TASK BRIEF:
Give the listing below again in full, exactly as written.

EXTRACTED DATA:
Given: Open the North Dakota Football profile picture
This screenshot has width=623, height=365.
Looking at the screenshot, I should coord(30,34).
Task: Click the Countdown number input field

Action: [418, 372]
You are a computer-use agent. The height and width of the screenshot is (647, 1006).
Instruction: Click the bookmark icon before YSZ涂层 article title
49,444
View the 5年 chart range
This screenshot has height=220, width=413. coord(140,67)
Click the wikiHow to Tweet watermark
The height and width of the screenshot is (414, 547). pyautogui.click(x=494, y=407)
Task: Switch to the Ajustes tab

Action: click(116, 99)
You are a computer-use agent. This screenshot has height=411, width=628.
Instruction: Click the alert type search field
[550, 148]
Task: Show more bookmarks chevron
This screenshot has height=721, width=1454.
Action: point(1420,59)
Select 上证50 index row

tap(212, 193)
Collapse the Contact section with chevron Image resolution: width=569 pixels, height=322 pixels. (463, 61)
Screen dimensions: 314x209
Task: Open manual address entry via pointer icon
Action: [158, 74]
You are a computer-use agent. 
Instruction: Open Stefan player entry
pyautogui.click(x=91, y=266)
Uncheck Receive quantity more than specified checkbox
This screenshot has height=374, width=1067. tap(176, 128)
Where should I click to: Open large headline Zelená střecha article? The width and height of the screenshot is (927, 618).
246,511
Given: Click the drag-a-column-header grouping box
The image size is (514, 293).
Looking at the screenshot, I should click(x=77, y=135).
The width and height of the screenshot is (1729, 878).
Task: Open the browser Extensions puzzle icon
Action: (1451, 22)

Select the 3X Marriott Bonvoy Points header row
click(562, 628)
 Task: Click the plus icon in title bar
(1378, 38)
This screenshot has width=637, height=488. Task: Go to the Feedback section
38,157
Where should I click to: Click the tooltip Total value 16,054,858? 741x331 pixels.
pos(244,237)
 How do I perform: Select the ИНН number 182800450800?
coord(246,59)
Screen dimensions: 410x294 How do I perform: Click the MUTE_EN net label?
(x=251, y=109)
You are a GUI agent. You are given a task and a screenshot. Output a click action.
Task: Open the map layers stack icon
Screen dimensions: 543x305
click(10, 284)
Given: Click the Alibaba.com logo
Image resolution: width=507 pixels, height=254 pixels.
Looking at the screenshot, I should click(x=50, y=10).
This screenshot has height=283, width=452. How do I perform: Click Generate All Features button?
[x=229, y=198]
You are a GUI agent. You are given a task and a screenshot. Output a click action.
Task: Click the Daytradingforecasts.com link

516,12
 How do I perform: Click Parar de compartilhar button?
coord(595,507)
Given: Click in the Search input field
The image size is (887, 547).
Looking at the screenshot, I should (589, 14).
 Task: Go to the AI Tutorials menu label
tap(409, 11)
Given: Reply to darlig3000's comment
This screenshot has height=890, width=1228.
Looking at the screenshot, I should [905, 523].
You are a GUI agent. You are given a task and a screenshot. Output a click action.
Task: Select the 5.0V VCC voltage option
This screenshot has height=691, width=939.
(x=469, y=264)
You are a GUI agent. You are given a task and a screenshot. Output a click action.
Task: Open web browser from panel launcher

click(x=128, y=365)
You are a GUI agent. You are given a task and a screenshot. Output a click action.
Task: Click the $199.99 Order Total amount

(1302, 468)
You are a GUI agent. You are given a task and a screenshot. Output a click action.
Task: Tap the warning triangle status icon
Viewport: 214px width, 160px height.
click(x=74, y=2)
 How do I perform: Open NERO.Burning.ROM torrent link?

TASK OUTPUT:
Given: Open the North Dakota Football profile picture
This screenshot has width=623, height=365.
Looking at the screenshot, I should coord(30,34).
Task: Click the Countdown number input field

Action: [418, 372]
You are a computer-use agent. The height and width of the screenshot is (647, 1006).
Instruction: Click the bookmark icon before YSZ涂层 article title
49,444
View the 5年 chart range
This screenshot has height=220, width=413. coord(140,67)
Click the wikiHow to Tweet watermark
The height and width of the screenshot is (414, 547). pyautogui.click(x=494, y=407)
Task: Switch to the Ajustes tab

Action: click(116, 99)
You are a computer-use agent. This screenshot has height=411, width=628.
Instruction: Click the alert type search field
[550, 148]
Task: Show more bookmarks chevron
This screenshot has height=721, width=1454.
Action: point(1420,59)
Select 上证50 index row

tap(212, 193)
Collapse the Contact section with chevron Image resolution: width=569 pixels, height=322 pixels. (463, 61)
Screen dimensions: 314x209
Task: Open manual address entry via pointer icon
Action: [158, 74]
You are a computer-use agent. 
Instruction: Open Stefan player entry
pyautogui.click(x=91, y=266)
Uncheck Receive quantity more than specified checkbox
This screenshot has height=374, width=1067. tap(176, 128)
Where should I click to: Open large headline Zelená střecha article? The width and height of the screenshot is (927, 618).
246,511
Given: Click the drag-a-column-header grouping box
The image size is (514, 293).
Looking at the screenshot, I should click(x=77, y=135).
The width and height of the screenshot is (1729, 878).
Task: Open the browser Extensions puzzle icon
Action: (1451, 22)

Select the 3X Marriott Bonvoy Points header row
click(562, 628)
 Task: Click the plus icon in title bar
(1378, 38)
This screenshot has width=637, height=488. Task: Go to the Feedback section
38,157
Where should I click to: Click the tooltip Total value 16,054,858? 741x331 pixels.
pos(244,237)
 How do I perform: Select the ИНН number 182800450800?
coord(246,59)
Screen dimensions: 410x294 How do I perform: Click the MUTE_EN net label?
(x=251, y=109)
You are a GUI agent. You are given a task and a screenshot. Output a click action.
Task: Open the map layers stack icon
Screen dimensions: 543x305
click(10, 284)
Given: Click the Alibaba.com logo
Image resolution: width=507 pixels, height=254 pixels.
Looking at the screenshot, I should click(x=50, y=10).
This screenshot has height=283, width=452. How do I perform: Click Generate All Features button?
[x=229, y=198]
You are a GUI agent. You are given a task and a screenshot. Output a click action.
Task: Click the Daytradingforecasts.com link

516,12
 How do I perform: Click Parar de compartilhar button?
coord(595,507)
Given: Click in the Search input field
The image size is (887, 547).
Looking at the screenshot, I should (589, 14).
 Task: Go to the AI Tutorials menu label
tap(409, 11)
Given: Reply to darlig3000's comment
This screenshot has height=890, width=1228.
Looking at the screenshot, I should [905, 523].
You are a GUI agent. You are given a task and a screenshot. Output a click action.
Task: Select the 5.0V VCC voltage option
This screenshot has height=691, width=939.
(x=469, y=264)
You are a GUI agent. You are given a task and a screenshot. Output a click action.
Task: Open web browser from panel launcher

click(x=128, y=365)
You are a GUI agent. You are given a task and a screenshot. Output a click action.
Task: Click the $199.99 Order Total amount

(1302, 468)
You are a GUI agent. You are given a task and a screenshot. Output a click action.
Task: Tap the warning triangle status icon
Viewport: 214px width, 160px height.
click(x=74, y=2)
 How do I perform: Open NERO.Burning.ROM torrent link?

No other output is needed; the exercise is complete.